My eyes filled with tears. All my worry, all my restraint, all my prayers to the moon goddess, for everything to be okay were for nothing. I'd ruined everything by giving in. My mate was suffering and I couldn't even help him because he didn't want me. I sniffled quietly as the feeling of depression settled over my wolf and I.
My precious mate might hate me forever now. I'd wanted so badly to make everything up to him but now I was scared I wouldn't even get the chance. I'd fucked up, yet again. I was the worst mate in existence. Who knew that one little omega had the power to bring me to my knees before stomping on my heart? I knew I should be strong right now. My mate was not doing well and I needed to do everything I could to soothe him. I also knew I sort of deserved this. I mean, I had broken Willow's heart first, years ago, but I still had feelings too! I couldn't keep it together all of the time! But... I could keep my pain to myself. I made sure to stay quiet so that Willow would not hear and, for the first time in my adult life, I cried.
*******
Willow's Pov:
I was having the best dream. Maxwell was telling me that he loved me, over and over and he was kissing me everywhere. Every few minutes he would pause to tell me how beautiful he thought I was before pressing another kiss to my skin. I felt completely adored, worshiped even, and my wolf preened from all the attention. I stayed in that warm place for ages, feeding off of my mates desire for me. Max was so nice to me here. So warm and loving, a perfect vision of what I longed for all my life. I fought him on nothing, giving in to every delicious, tingly feeling that he bestowed upon me. It was magical and completely intoxicating and I never wanted to leave my warm cocoon where I was loved and my wolf was at peace... but then I woke up.

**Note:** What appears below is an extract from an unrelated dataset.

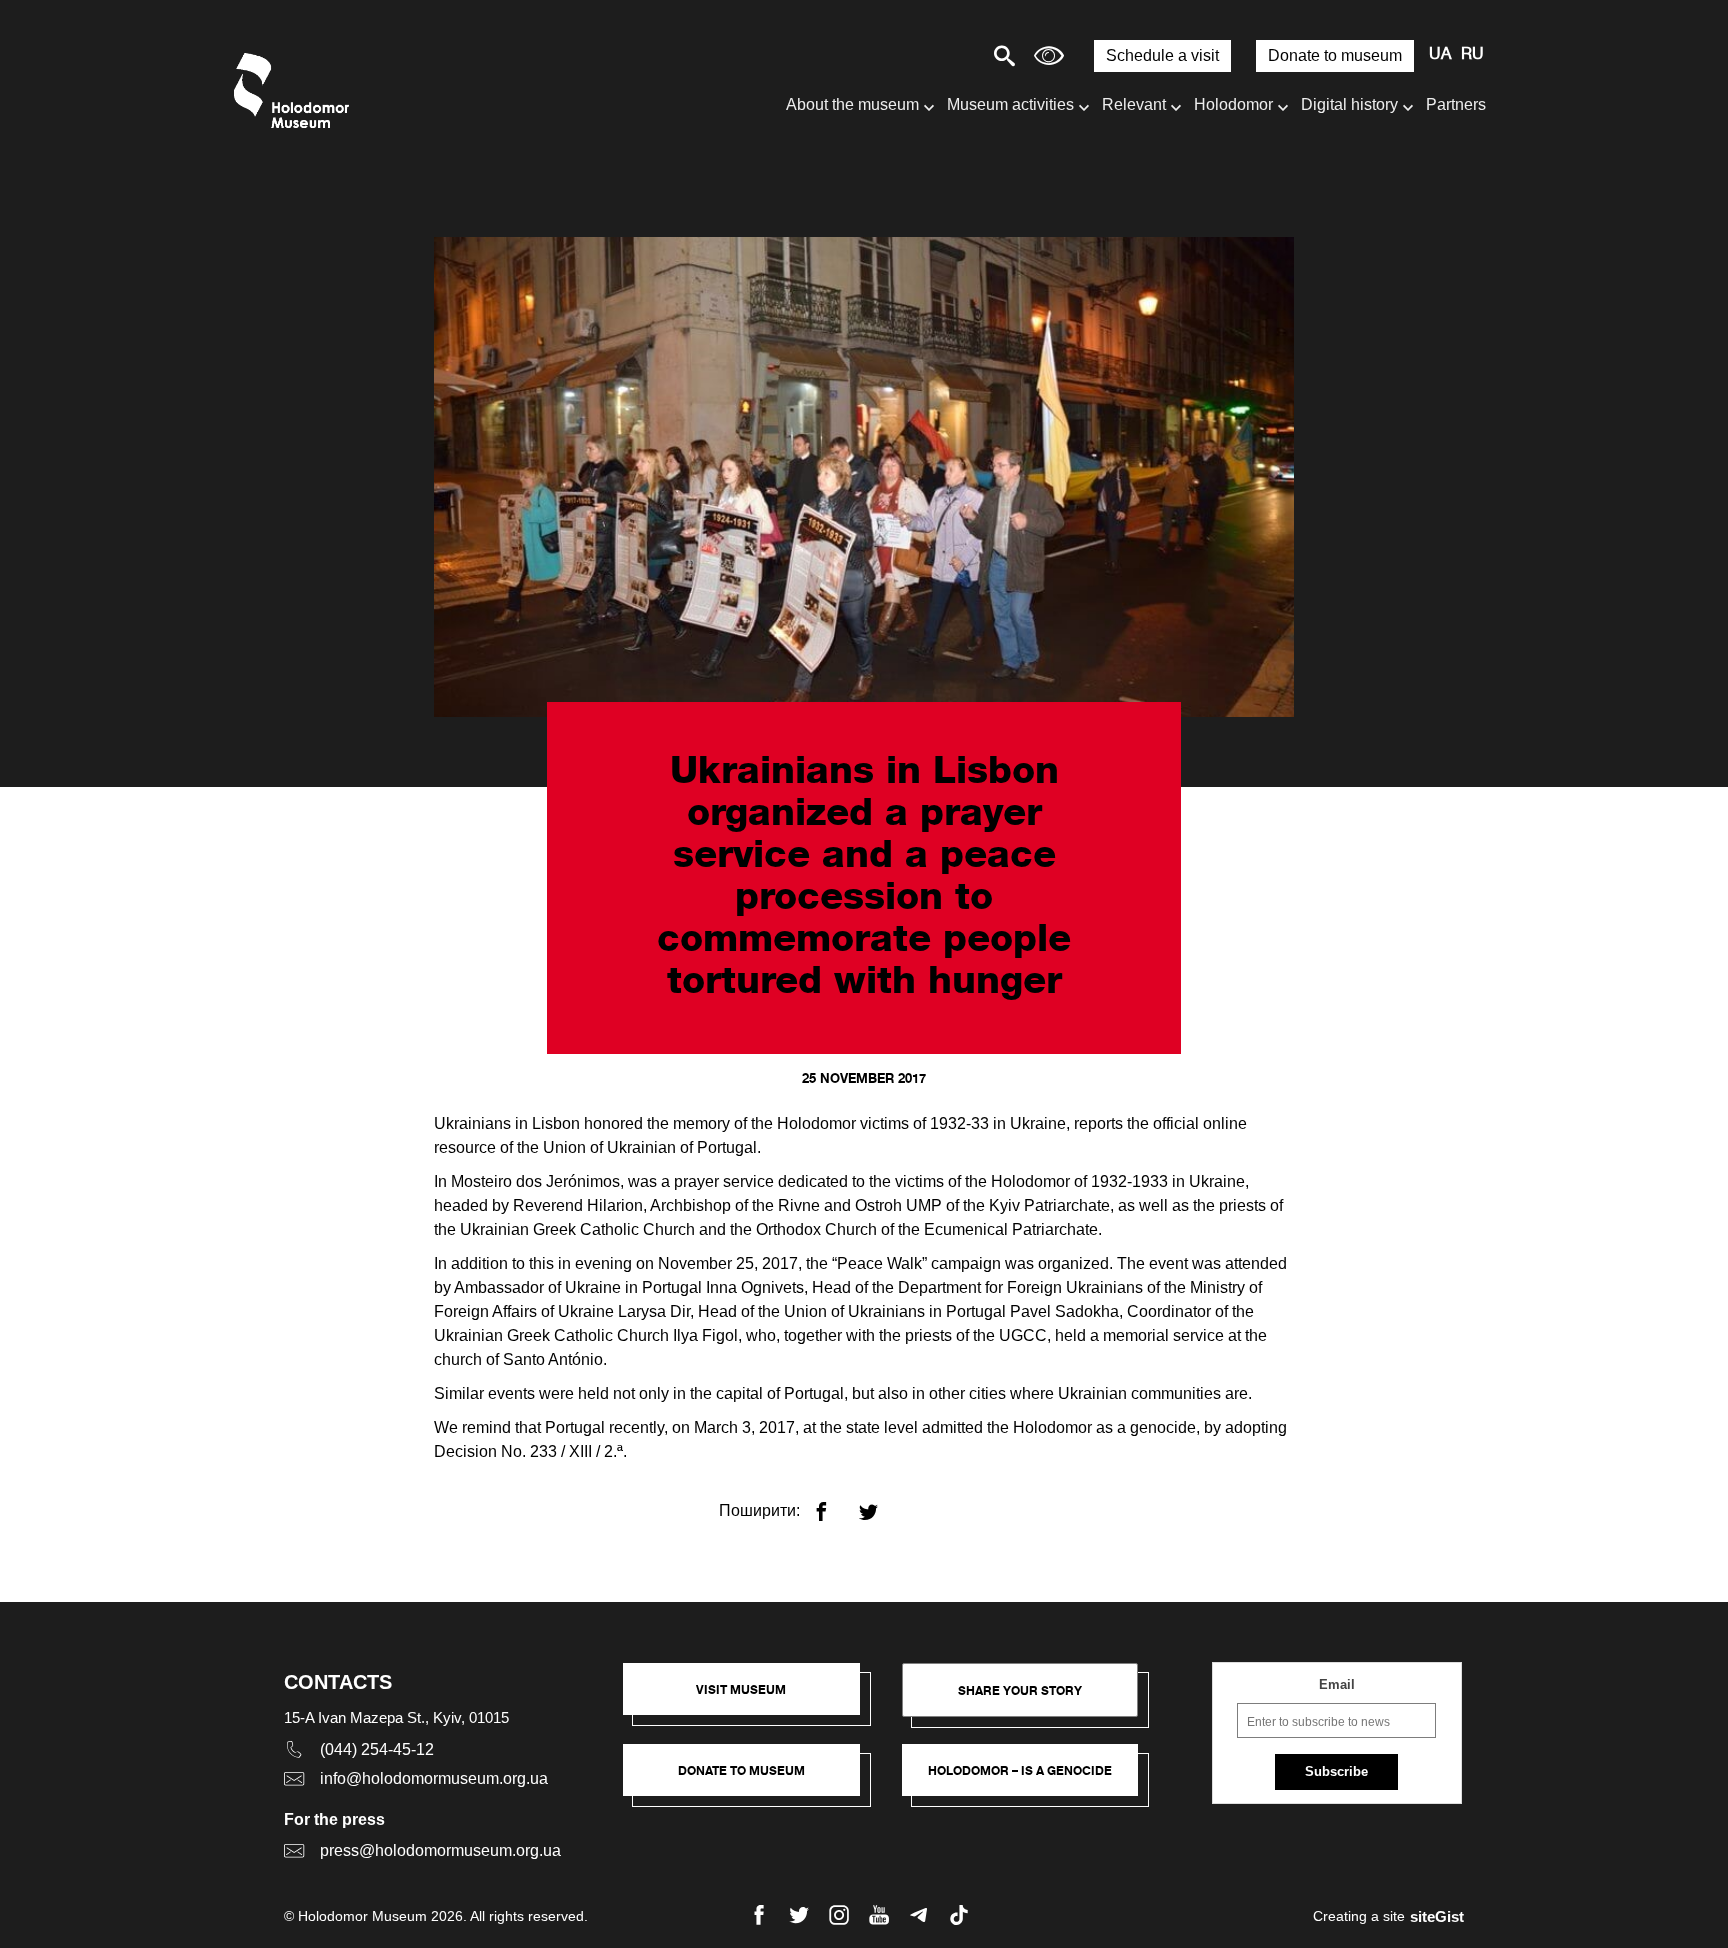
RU (1472, 55)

The first thing that I noticed was that some of the warmth I'd felt was still present, for I was in my mates strong, warm arms. I liked it. I stretched out against him, loving how his body heat felt against my skin. Then I noticed how achy and sore my body felt while remembering how Max had been angry with me. He yelled at me to go to my room and I had defied him because? I thought for a moment. Oh right, because of THAT omega. I tensed, suddenly realizing that I was completely naked and so was my mate. Then I noticed how my asshole ached. Chills broke out across my skin as bits and pieces of a memory crossed my mind. Running away. My heat. The woods. Black gloves. Power. Pleasure. Shame. Shame. SHAME. I struggled, trying to free myself from Maxwell's hold, surprised when he let me go easily. I sat up and scooted to the edge of the bed, feeling like a trapped animal.

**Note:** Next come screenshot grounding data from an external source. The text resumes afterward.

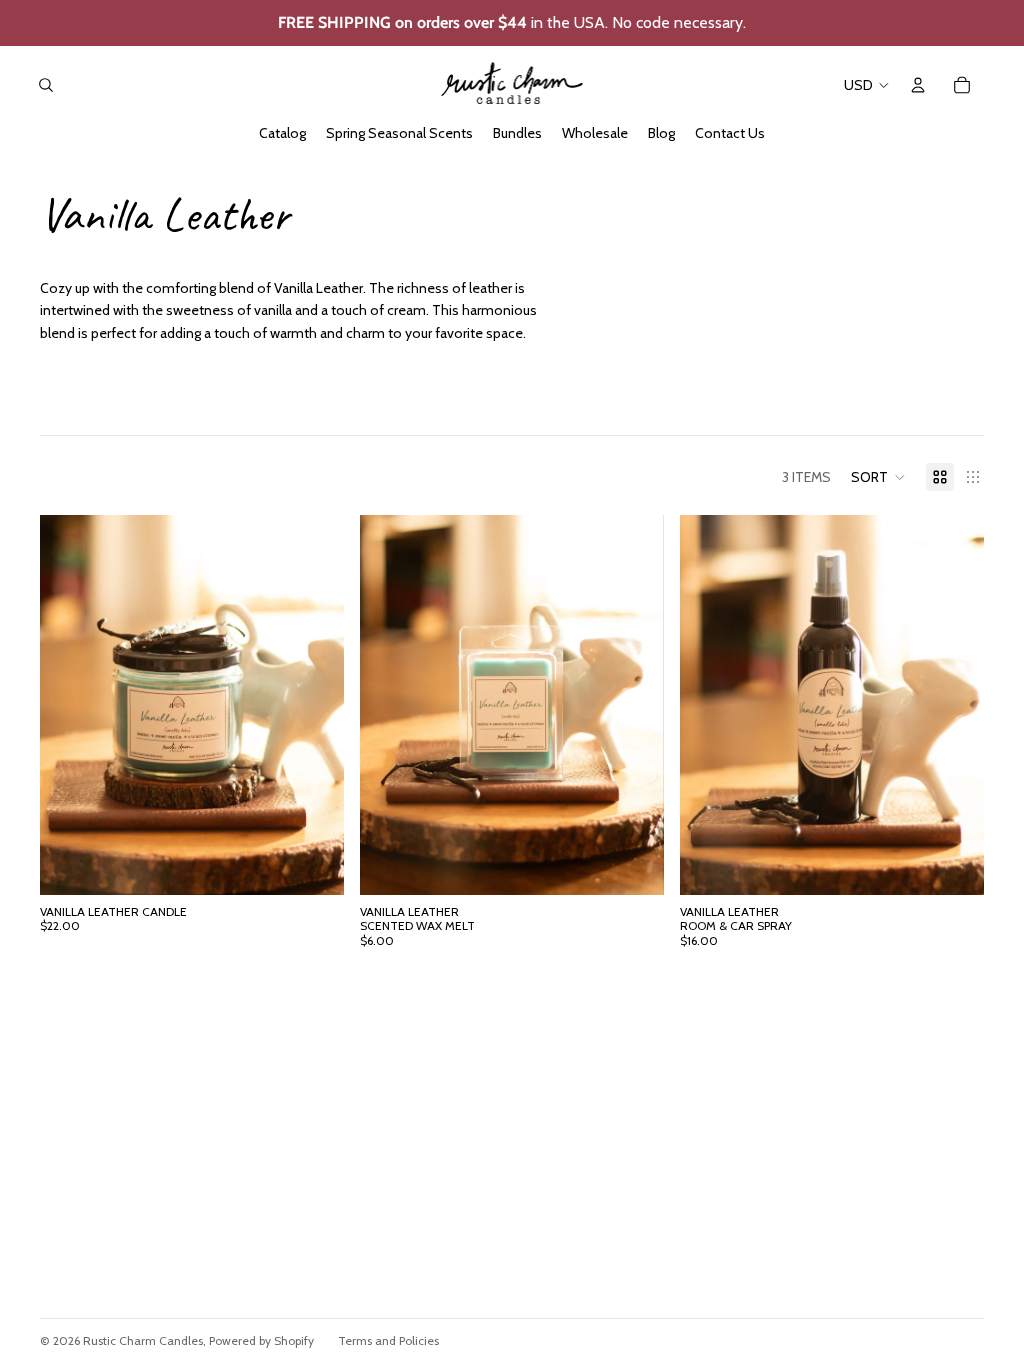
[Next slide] (314, 705)
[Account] (918, 85)
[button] (878, 477)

What the fuck did he do to me?!
"Hi," Maxwell said quietly, causing me to flinch.
Hi? How about an explanation? The last thing I remembered was telling the alpha that he couldn't touch me. Ever! He'd willingly touched someone else, yes hugging is still touching! And I didn't forgive the omega for it, not when that omega had done much more with my mate, before I was even of age to be noticed by him! It wasn't fair! But here I was, naked in Maxwell's bed, feeling incredibly sore and used. Had he touched me against my will? I wanted to ask but my wolf wouldn't let me, hissing that I shouldn't upset Alpha right now when we were vulnerable.
"I'm naked," I finally said, not knowing what else to say.
"I can get you something to wear," he offered quietly.
I felt even more confused when my wolf hummed contentedly at the alpha's gentle display. He was unsure about what was happening too but he was much more easily soothed by our alpha than I was. I wished I could be that stupidly naive but I knew better. Alpha had punished me for attacking his other omega and running away. I didn't want to be near him, except for the huge part of me that did.